> **Task instructions**:
Go through the entries below and collect each line with the string "agent" in it.

*** Opening of Data listing ***

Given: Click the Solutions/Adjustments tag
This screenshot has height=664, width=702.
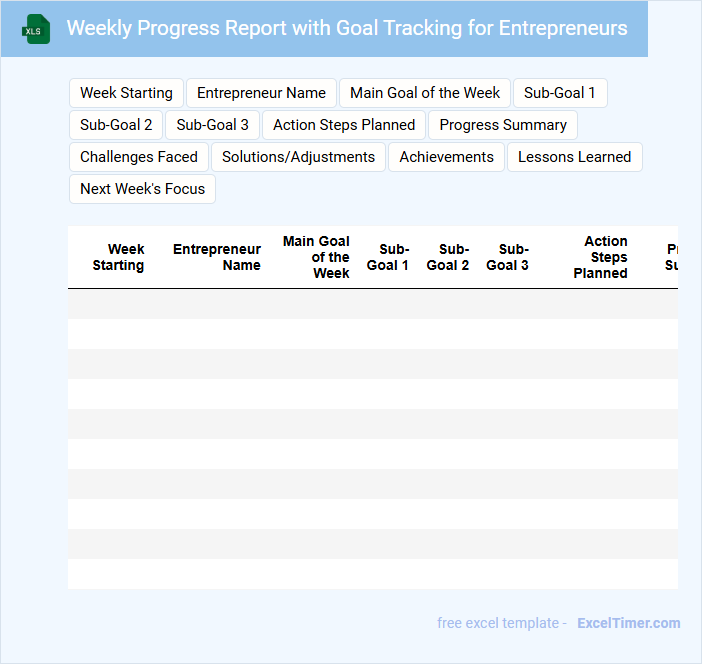Looking at the screenshot, I should 298,157.
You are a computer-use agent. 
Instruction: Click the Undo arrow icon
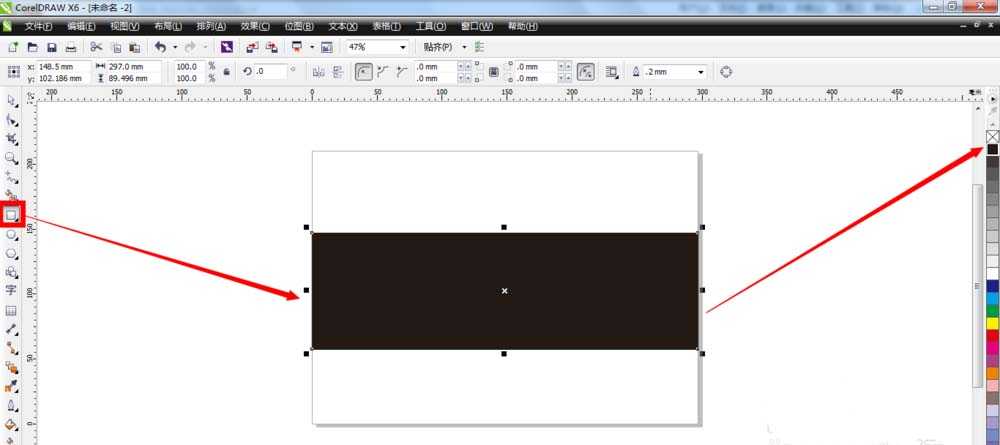tap(160, 47)
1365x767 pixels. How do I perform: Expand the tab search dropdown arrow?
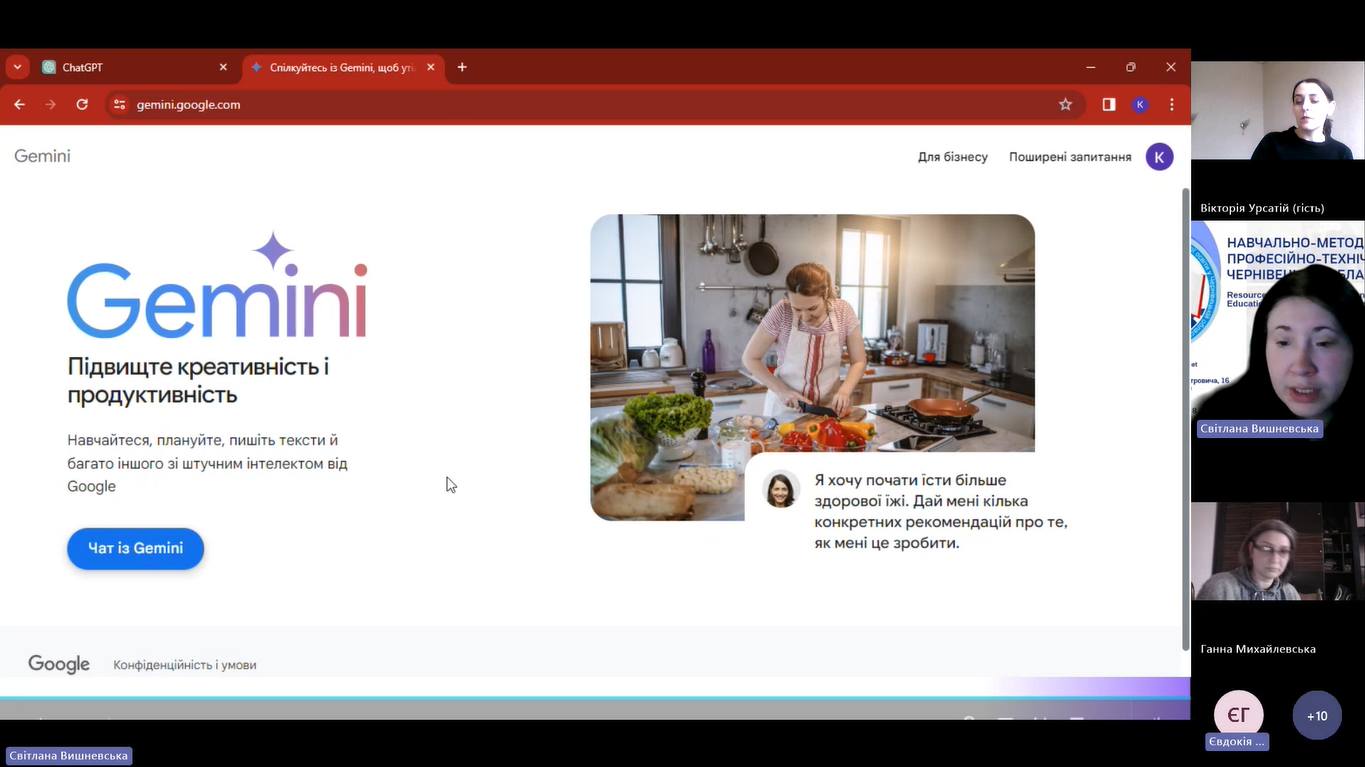pyautogui.click(x=17, y=67)
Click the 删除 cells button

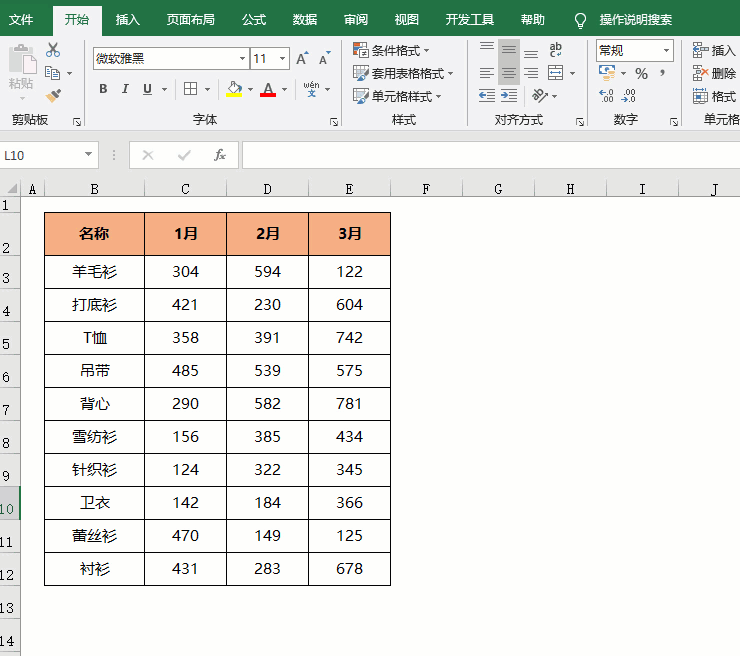click(x=716, y=74)
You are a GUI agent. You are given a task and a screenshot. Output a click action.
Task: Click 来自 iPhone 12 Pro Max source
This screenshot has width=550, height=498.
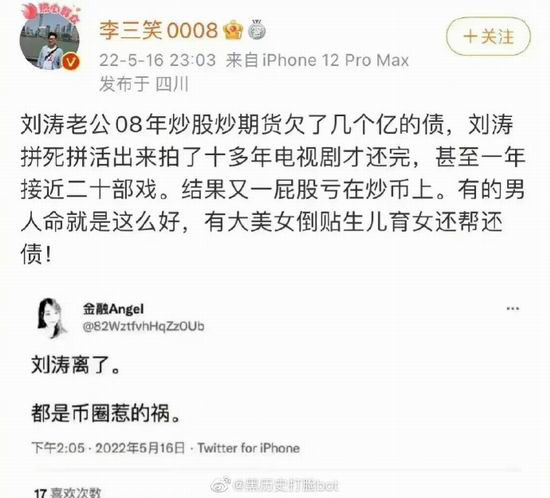317,60
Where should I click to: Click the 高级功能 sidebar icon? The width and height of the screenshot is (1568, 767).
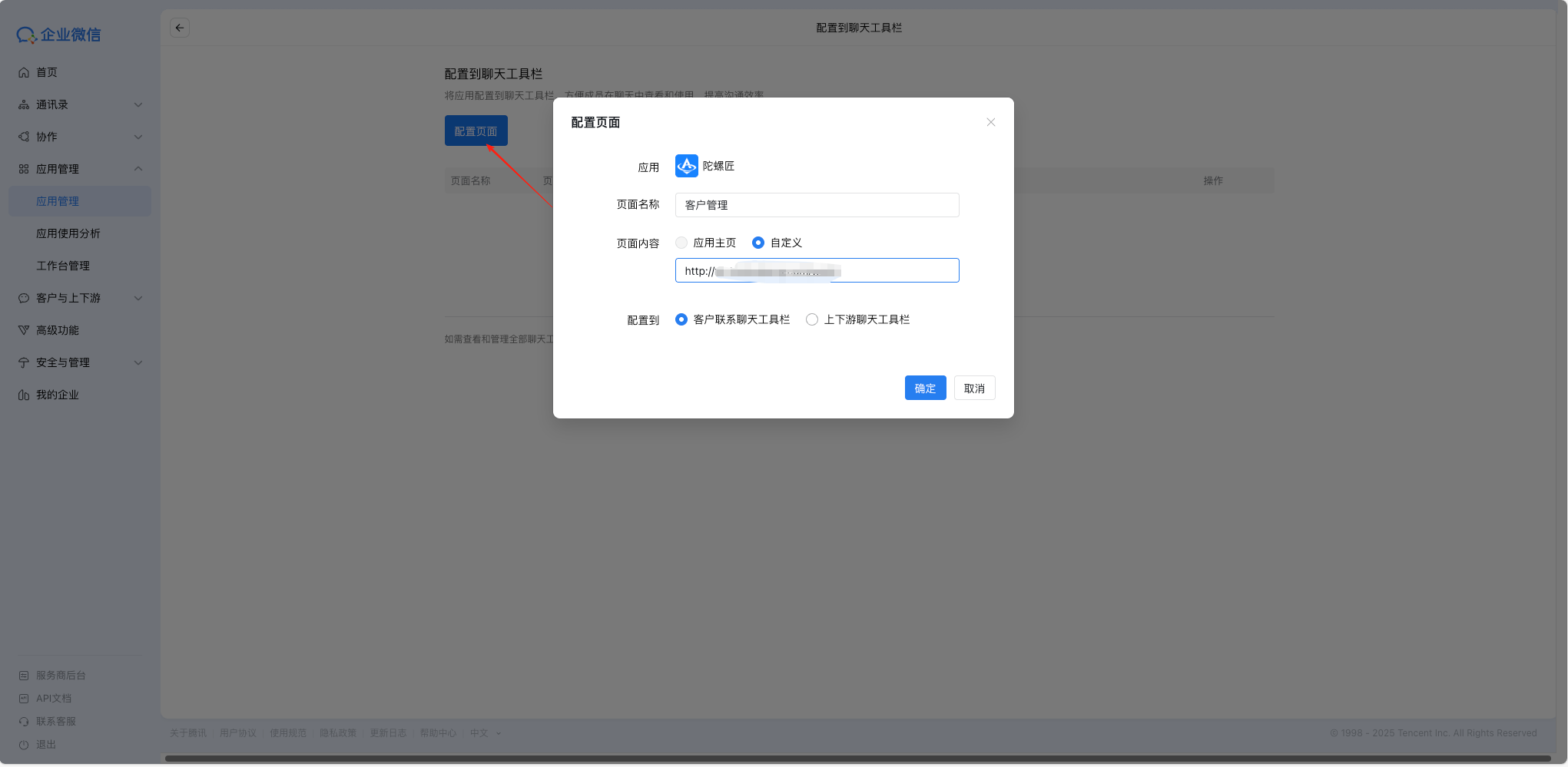24,330
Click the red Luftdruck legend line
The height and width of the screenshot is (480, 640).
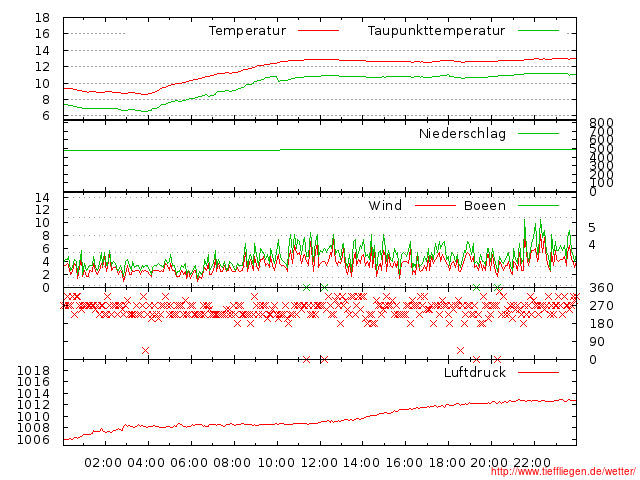coord(538,372)
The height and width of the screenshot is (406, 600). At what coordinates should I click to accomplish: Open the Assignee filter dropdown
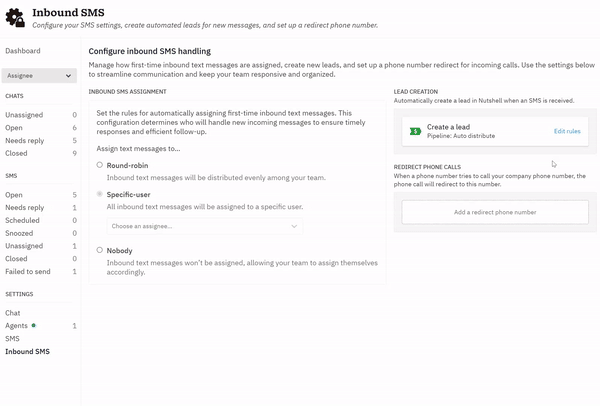[39, 75]
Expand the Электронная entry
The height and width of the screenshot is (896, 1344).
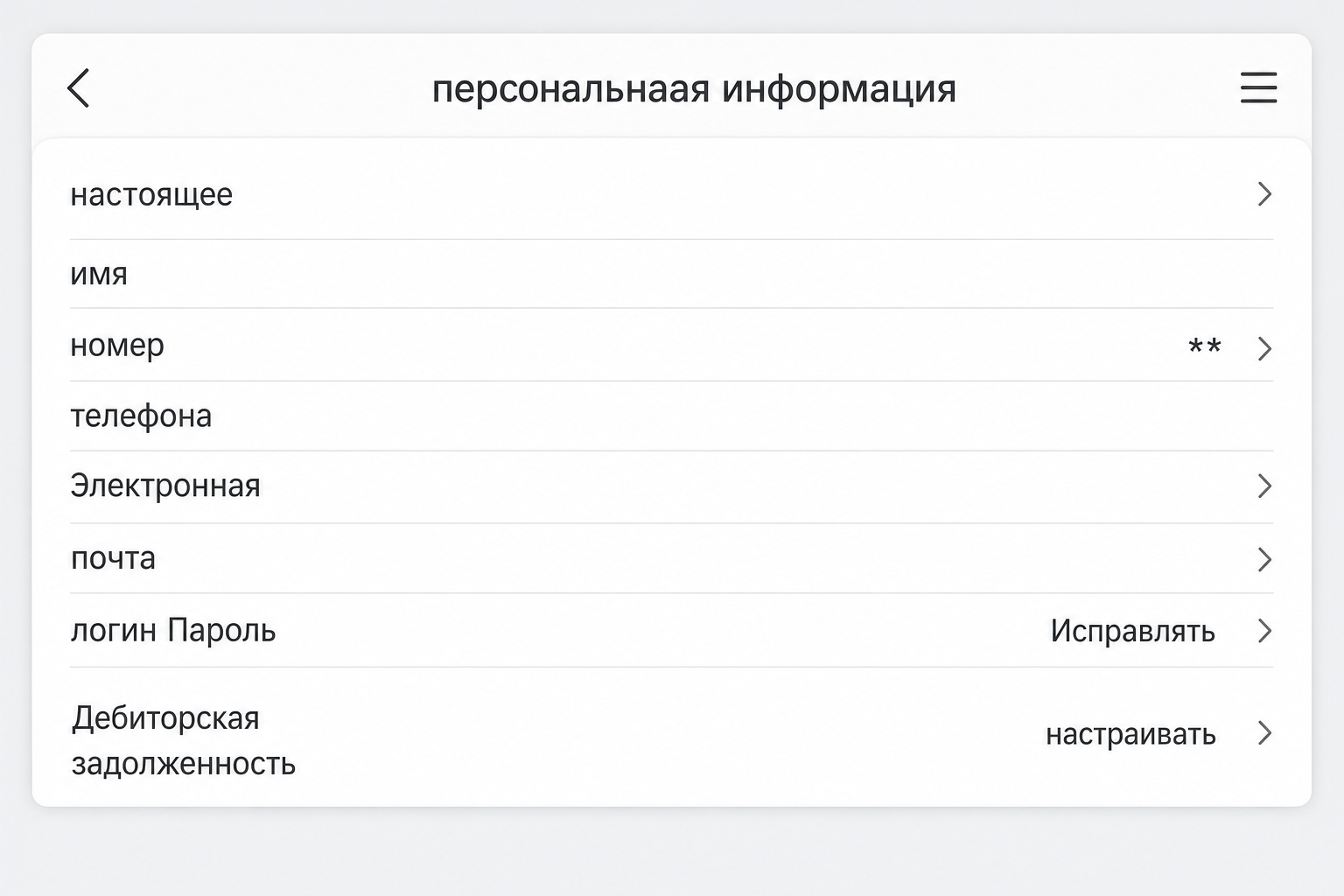tap(671, 486)
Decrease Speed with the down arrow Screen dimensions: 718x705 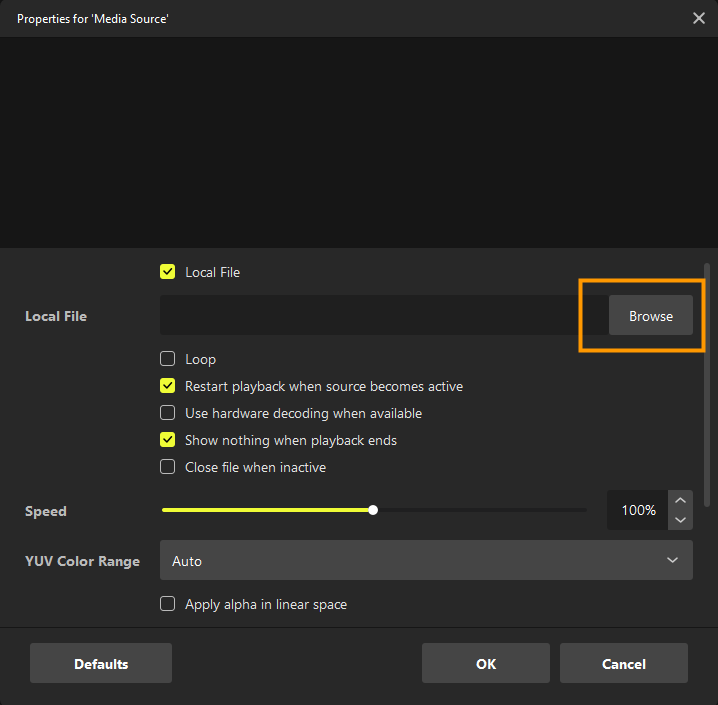pyautogui.click(x=680, y=520)
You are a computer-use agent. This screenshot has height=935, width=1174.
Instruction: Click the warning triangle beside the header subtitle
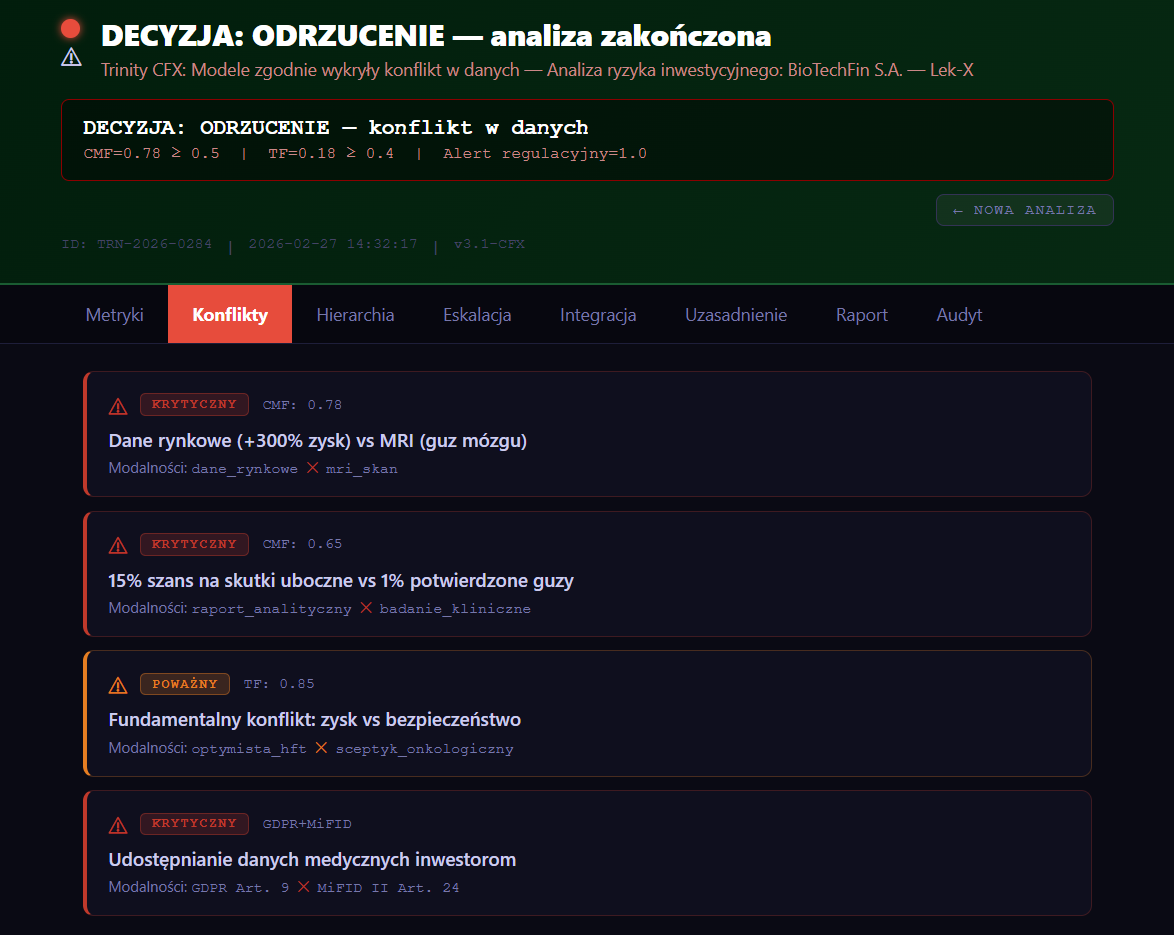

*** Close of Data listing ***

> **Worked solution**:
You are a computer-use agent. 
You are a GUI agent. You are given a task and a screenshot. Output a click action.
You are a computer-use agent. This screenshot has height=935, width=1174.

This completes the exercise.